Published on April 1, 2011 3:01AM

Last changed on April 29, 2011 6:19AM

Transfer puts two similar suits in hands of same court


Capital Press

A lawsuit challenging the partial deregulation of biotech sugar beets has been transferred from a federal court in California to one in Washington, D.C.

U.S. District Judge Jeffrey White agreed to transfer the case to the District of Columbia federal court because another lawsuit over partial deregulation was previously filed there by the sugar beet industry.

The transfer "would better serve the efficient and expeditious administration of justice by having all challenges to the February 2011 interim decision decided by a single court," the judge said.

White has already presided over two lawsuits related to genetically engineered sugar beets, which were developed by the Monsanto Co., to withstand glyphosate herbicides.

In the first lawsuit, known as Sugar Beets I, the judge found that the USDA's deregulation of biotech sugar beets violated environmental law.

The agency's approval of the crop was vacated in August 2010, pending the completion of a study known as an environmental impact statement.

That case is now closed, but Monsanto and several sugar companies are challenging White's rulings in the 9th U.S. Circuit Court of Appeals.

In the second case, Sugar Beets II, White ordered the removal of biotech sugar beet stecklings, or seedlings, from the ground in November 2010.

However, that injunction was overturned by the 9th Circuit in February.

That case is still pending, but the USDA recently asked the judge to dismiss the lawsuit as moot.

In February, the agency announced partial deregulation measures under which farmers could plant genetically engineered sugar beets.
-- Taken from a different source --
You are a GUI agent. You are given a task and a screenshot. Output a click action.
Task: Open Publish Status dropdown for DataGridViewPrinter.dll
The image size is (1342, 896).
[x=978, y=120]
That decision is the subject of the most recent lawsuit filed by biotech opponents.

Those same interim rules were challenged in the District of Columbia federal court by sugar beet growers, cooperatives and seed companies, which have asked a federal judge to declare that the USDA's restrictions either go too far or comply with environmental law.

With both of the challenges to partial deregulation now in the District of Columbia federal court, the USDA has requested the two lawsuits be consolidated.